##### 文章の抜粋

最近私の身辺はにぎやか。準備が整って新生「古典」の最初の定期演奏会がまもなく開かれる。長い間の闇から抜け出して本番が実現した裏にはメンバーたちの聞くも涙の物語があって、本当にご苦労様でした。しかし序の口が良くても継続するにはもっと大変なエネルギーを必要とする。この先、誰がそれを支えていけるかが重要になる。
それでもやっと無事に演奏会が開かれる見込みができたことで私の気持ちはぐっと上がった。そしてやっと笑顔が出てくるようになった。ニコリともせずいつも暗い顔をしていた頃、人はやはり気まずい思いで私を遠巻きにいていた。気楽に話しかけるのも怖いので恐る恐るというように。
今年に入ってから声を出して笑えるようになった。以前はいつもコロコロと笑っていたのに笑い方を忘れてしまったかのように塞ぎ込んでいた私は、人生の最後のときにつまらないことになってしまったこと、それが私の人を見る目のなさを暴露するものであり、それによって残り僅かな人生が寂しいことになってしまったという後悔や悲しさで毎日胸が痛んでいた。家にこもり猫と二人っきり、もうこのまま沈んでいこうかとも。
それがやっと目の前が開けて前進する気持ちが生まれてきたことは、周りのひとたち、特に「古典」の一部の頑張り屋さんたちのお陰とそれを喜んでくれる友人たち、そしていつもに変わらず私のもとに集まってくれる教え子たちのおかげと言って良い。ごく少数だけれど長年我が家を訪れてくれている生徒の一部でアンサンブル結成の気運が芽生えてきた。今はまだ3人だけでも将来は弦楽アンサンブルの発表会ができたら嬉しい。
私の機嫌が良くなったので生徒たちがホッとして余裕ができたらしい。ちいさな曲を合奏してもらったら・・・それがいい音するのよ。彼らに長年、音は力ずくで出すものではないということを教えてきた。響きを殺してはいけない、無駄な力はナンセンスというと不思議そうな顔をしていた彼らも、今では響く音がいかに遠くに届くか、増幅された音がどれほど美しいかをよく理解するようになった。これからが楽しみ。

##########
##### 渡された記録

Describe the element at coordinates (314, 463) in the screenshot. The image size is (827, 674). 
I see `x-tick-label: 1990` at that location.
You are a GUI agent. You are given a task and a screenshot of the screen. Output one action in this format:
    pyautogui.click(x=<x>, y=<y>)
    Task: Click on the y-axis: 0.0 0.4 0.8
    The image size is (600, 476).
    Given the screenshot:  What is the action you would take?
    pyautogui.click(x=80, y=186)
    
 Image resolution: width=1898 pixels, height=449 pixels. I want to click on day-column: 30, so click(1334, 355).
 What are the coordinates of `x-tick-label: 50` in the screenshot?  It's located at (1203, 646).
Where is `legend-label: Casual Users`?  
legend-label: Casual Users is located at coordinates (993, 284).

##########

_やること_
a) 「古典」の演奏会についての文章によると、生徒たちのアンサンブルは今のところ何人ですか。
b) 「古典」の演奏会についての文章と、次の(i)〜(iii)が合っているかどうかを、それぞれ「はい」か「いいえ」で答えてください。決め手になる文章の言葉をそのまま引用してください。
(i) 書き手は今年に入ってから声を出して笑えるようになった。
(ii) 書き手は生徒たちに、音は力ずくで出すものだと教えてきた。
(iii) 新生「古典」の定期演奏会は、これまでに何度も開かれている。
c) 「古典」の演奏会についての文章の続きを書いてください。最後の「これからが楽しみ。」の後から引き継いでください。

_答え_
a) 3人です。

b)
(i) はい:「今年に入ってから声を出して笑えるようになった。」
(ii) いいえ:「音は力ずくで出すものではないということを教えてきた」
(iii) いいえ:「新生「古典」の最初の定期演奏会がまもなく開かれる」

c)
午前、午後、と個人レッスンやアンサンブルを教えたら、夕方には音楽教室で以前教えていた生徒たちがやってきてビールを飲み始めた。楽器のこと、音楽のこと、他のグループでの活動など話題は尽きず。千客万来は大げさだけれど、この2年間塞がっていた私の心に合わせるように沈んでいた生徒たちも開放されて久しぶりに楽しい時を過ごした。
やっと抜けた暗い道の向こうに穏やかな夕暮れの光が見えるように明るい気分にさせられた。ありがとうみんな。あなた達が私の行方を照らしてくれているのよ。
心は明るくなっても足の状態は一向に良くならない。このままだとステージでも足を引きずって歩くというみっともないことになりかねない。去年1年間ご無沙汰していた高周波振動による施術室に治療を受けに行くことにした。久しぶりの治療を受けて先生とお話してやっと希望が持てるように感じた。たった一回の施術で椅子から立ち上がったあとあるきはじめるのが困難だった足の具合が見違えるようにスムーズになった。もう2.3回は治療が必要かもしれないけれど、なんとか3月12日の大事なコンサートには間に合う。よかった。
今朝目が覚めると、昨日の夜薬を飲まなくてもは足が攣らなかったし、歩きはじめにもたつくこともないことに気がついた。なんとか大事な日に間に合うようだ。残念なことにドレスに合ったハイヒールはもう履くのは無理なようでぺったんこのサンダルを履くことになると思うと憂鬱なのです。もう少しおしゃれをしていたいのに。